● Task requirements
Using the data below, count the lines where "computer" appears, and answer with the number alone.

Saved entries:

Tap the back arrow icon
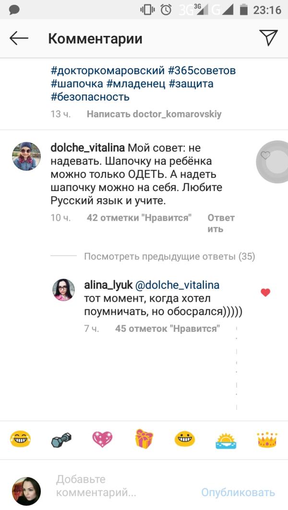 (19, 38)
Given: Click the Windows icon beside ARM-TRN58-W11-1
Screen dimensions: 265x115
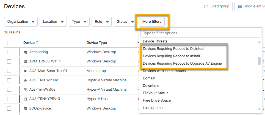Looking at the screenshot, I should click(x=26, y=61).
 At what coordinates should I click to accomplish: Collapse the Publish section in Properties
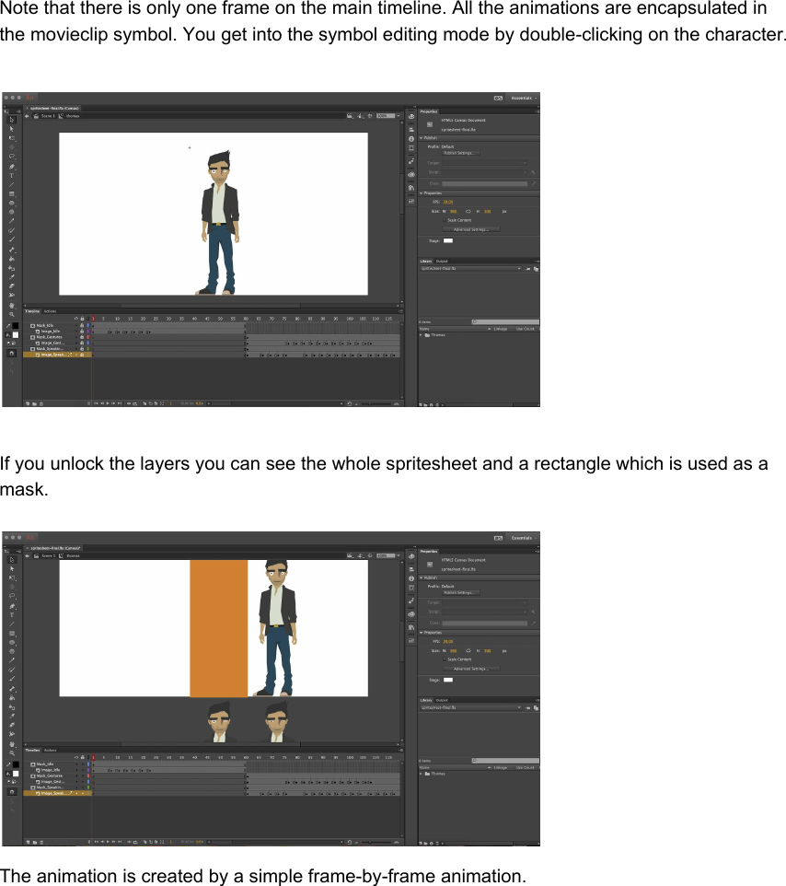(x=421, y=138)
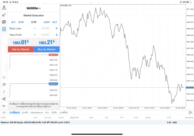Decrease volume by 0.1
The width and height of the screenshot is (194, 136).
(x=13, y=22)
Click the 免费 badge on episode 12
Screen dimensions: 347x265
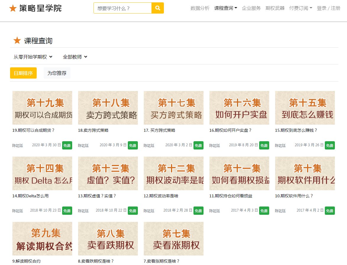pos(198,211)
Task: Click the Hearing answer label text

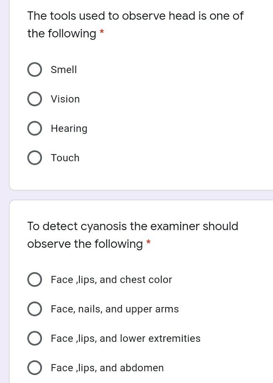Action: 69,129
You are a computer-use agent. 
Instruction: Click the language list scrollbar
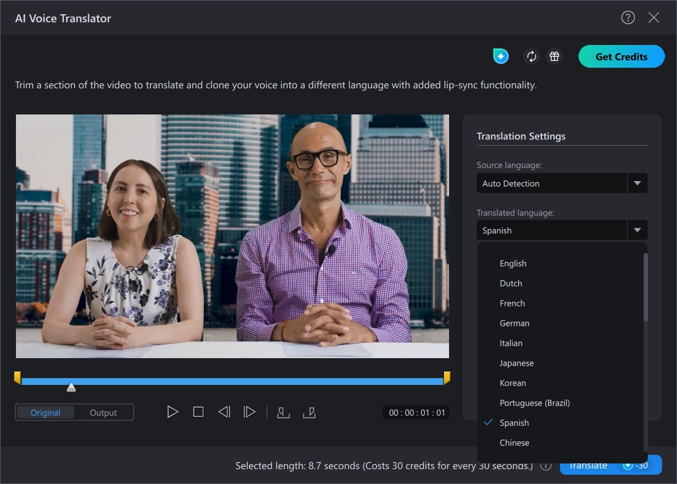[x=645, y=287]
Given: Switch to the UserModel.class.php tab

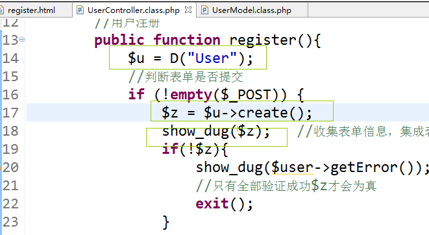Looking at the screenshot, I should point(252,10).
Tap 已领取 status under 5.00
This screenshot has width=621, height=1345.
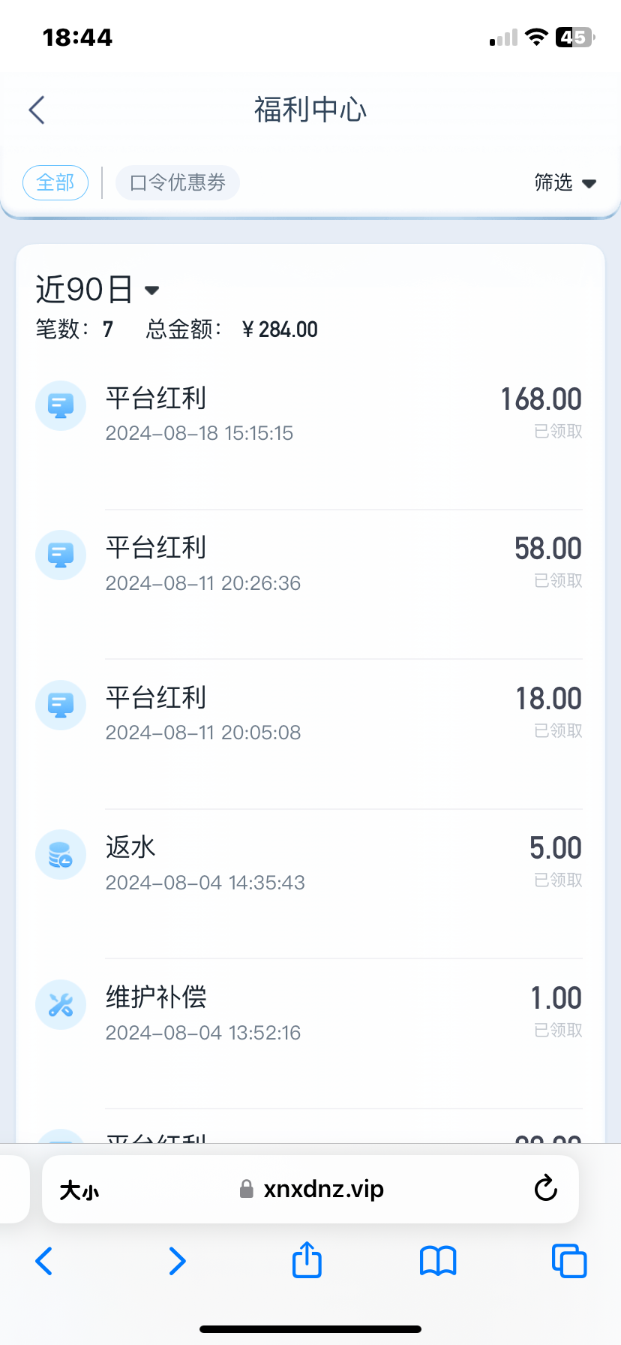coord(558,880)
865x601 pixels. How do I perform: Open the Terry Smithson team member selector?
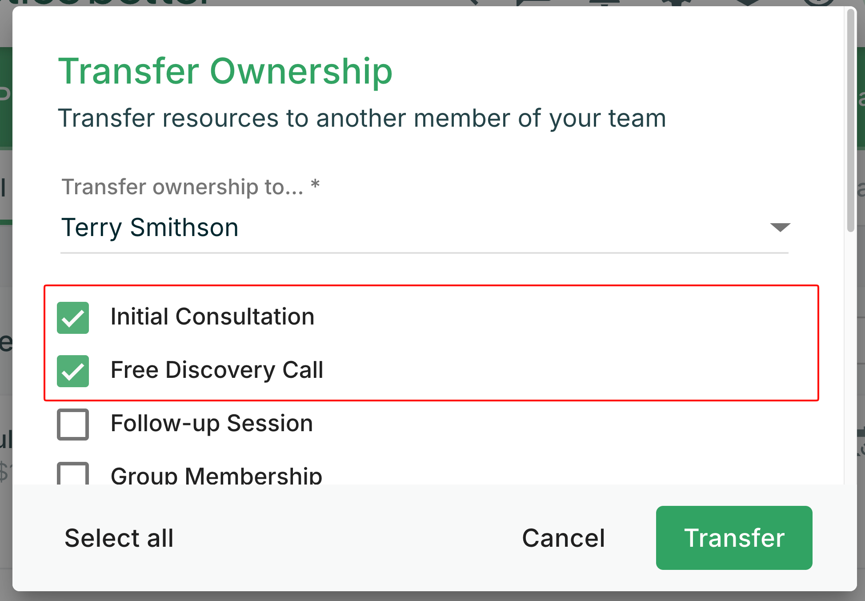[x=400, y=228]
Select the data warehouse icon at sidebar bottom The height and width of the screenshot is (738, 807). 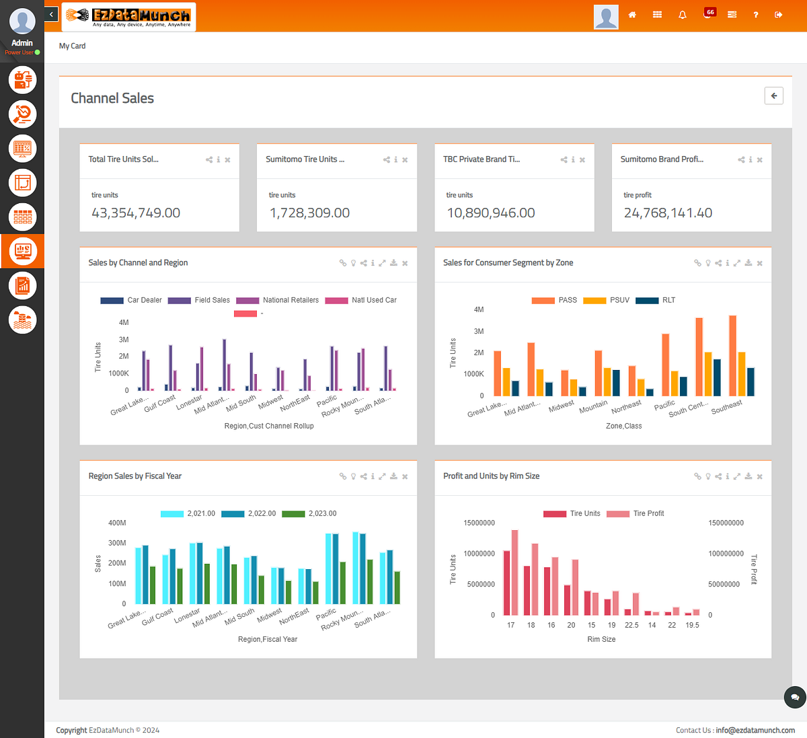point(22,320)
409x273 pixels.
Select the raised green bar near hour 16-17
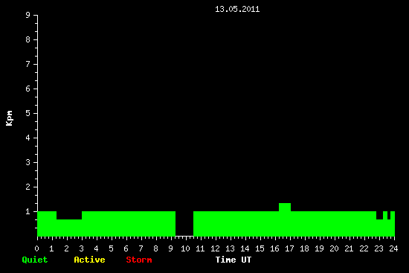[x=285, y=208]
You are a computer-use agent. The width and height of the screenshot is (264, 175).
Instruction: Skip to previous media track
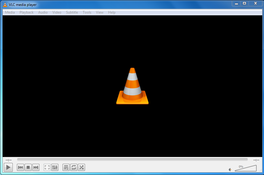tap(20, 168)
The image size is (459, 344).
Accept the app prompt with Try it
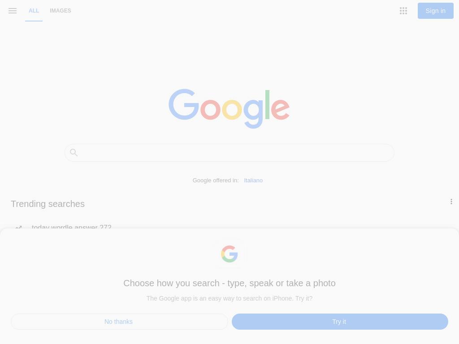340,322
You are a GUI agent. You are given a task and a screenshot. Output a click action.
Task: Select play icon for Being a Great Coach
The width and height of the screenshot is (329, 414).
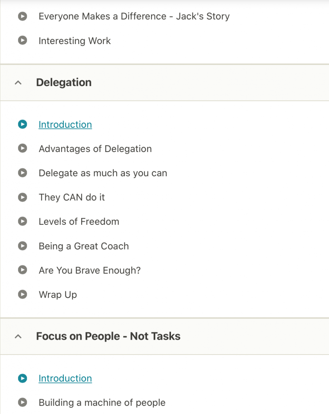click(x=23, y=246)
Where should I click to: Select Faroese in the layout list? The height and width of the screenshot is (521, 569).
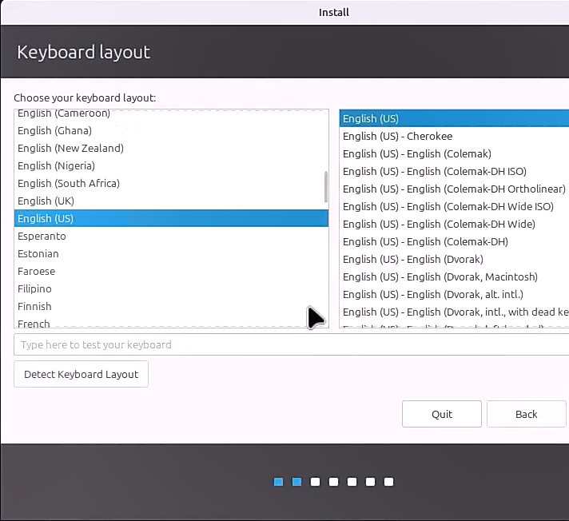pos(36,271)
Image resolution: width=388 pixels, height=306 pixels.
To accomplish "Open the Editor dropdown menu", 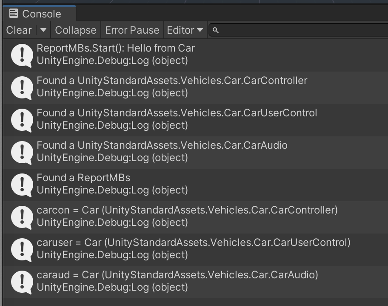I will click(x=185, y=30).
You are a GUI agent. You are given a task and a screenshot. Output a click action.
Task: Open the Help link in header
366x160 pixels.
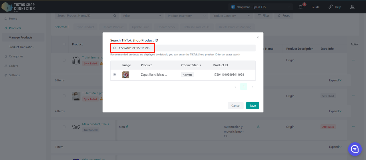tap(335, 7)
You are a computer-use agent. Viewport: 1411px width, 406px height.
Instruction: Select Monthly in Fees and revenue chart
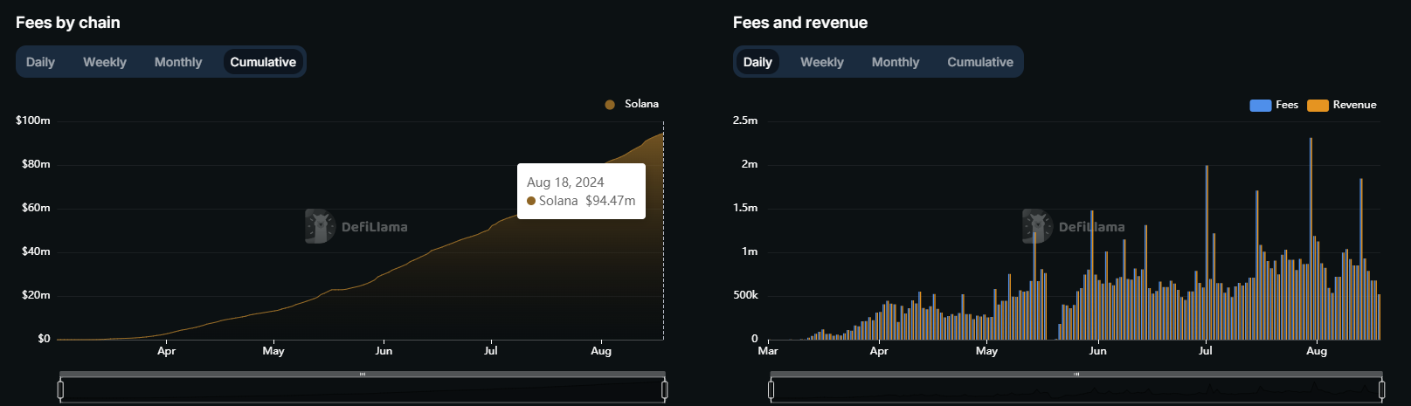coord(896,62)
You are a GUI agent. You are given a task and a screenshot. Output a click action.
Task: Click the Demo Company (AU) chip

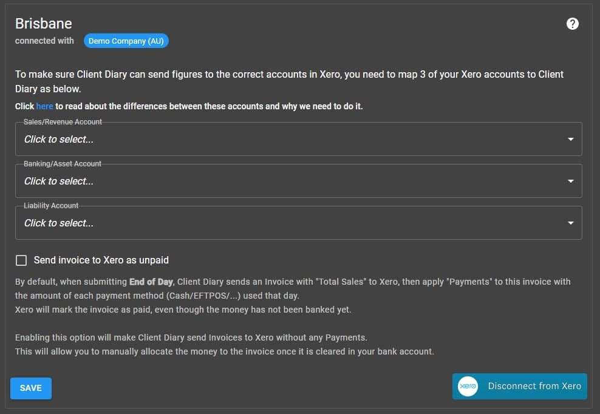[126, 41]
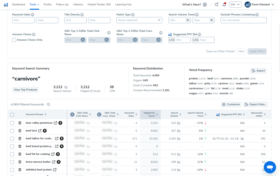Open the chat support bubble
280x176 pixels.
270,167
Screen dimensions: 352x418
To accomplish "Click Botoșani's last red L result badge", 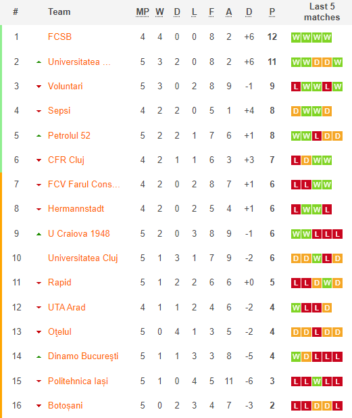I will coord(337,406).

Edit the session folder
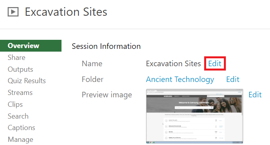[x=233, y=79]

● Finished task
3